En honor a la verdad, el primer autor -(desgraciadamente muy poco conocido en nuestras latitudes)- que efectivamente propone en su obra una argumentación a propósito de la necesaria libertad de consciencia y de la más absoluta tolerancia ante las opciones religiosas será el filósofo francés Pierre Bayle. En sus textos, “Pensées diverses sur la comète” (1683), “Ce que c´est que la France toute catholique sous le règne de Louis le Grand” (1686), “Addition aux Pensées diverses sur la comète” (1694), la “Réponse aux questions d´un Provincial” (1703) y la “Continuation aux Pensées diverses sur la comète”, (1704) establecerá, contra católicos y protestantes, y aún en defensa del ateísmo, las bases filosóficas de la moderna libertad de consciencia y de la tolerancia religiosa que deben reinar en una sociedad moderna y secularizada.

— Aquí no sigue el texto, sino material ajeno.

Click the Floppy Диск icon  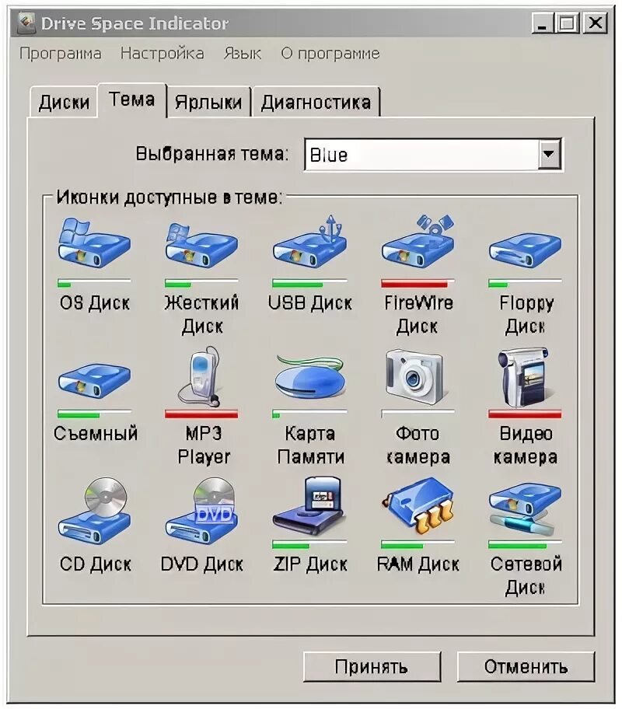pyautogui.click(x=525, y=250)
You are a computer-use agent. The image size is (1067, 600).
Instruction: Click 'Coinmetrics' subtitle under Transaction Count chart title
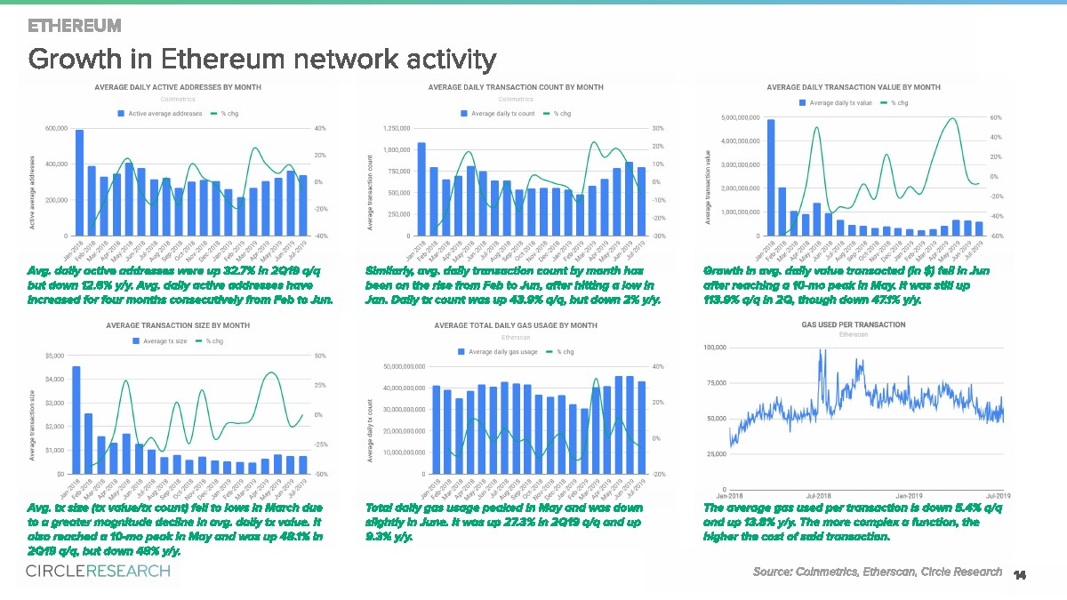[515, 99]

La libertad de expresión -(derecho inalienable del individuo establecido en el artículo 19 de la Declaración Universal de los Derechos Humanos de 1948)- tiene entonces como fundamento la libertad de conciencia y la necesaria certidumbre que la sociedad y la autoridad practican, efectivamente, la más absoluta tolerancia, en un principio religiosa y, modernamente, religiosa y política, para con las más diversas expresiones de los individuos. A su vez, la “libertad de imprenta”, o “libertad de prensa”, se tranforma en la manifestación práctica, en la concreción de toda esta secuencia de derechos que se le reconocen al individuo. A “contrario sensu”: toda limitación a la libertad de prensa es una forma de cercenar la libertad de expresión, una manifestación de intolerancia y una violación a la libertad de conciencia.

Nadie ignora que, en esta “sociedad de la información” en que vivimos-(que es bastante menos que una “sociedad de libre expresión”)- hay fuertes grupos de interés y conglomerados corporativos que, especializados en “la información”, no favorecen en nada ni la libertad de conciencia, ni la libertad de expresión, ni la tolerancia. Pero si algo está claro es que, en ningún caso, es la autoridad política la que debe auto-adjudicarse la potestad de evaluar la calidad del funcionamiento de la prensa. Esa es tarea de la ciudadanía.

Estos populismos autoritarios latinoamericanos, que se han coaligado para erigirse en una suerte de “Inquisición Popular” destinada a decidir qué prensa es “buena” y qué prensa es “mala”, están violando, abiertamente, no solamente la Declaración de los Derechos Humanos: están atropellando la democracia y las bases mismas de toda nuestra tradición política, cultural y filosófica.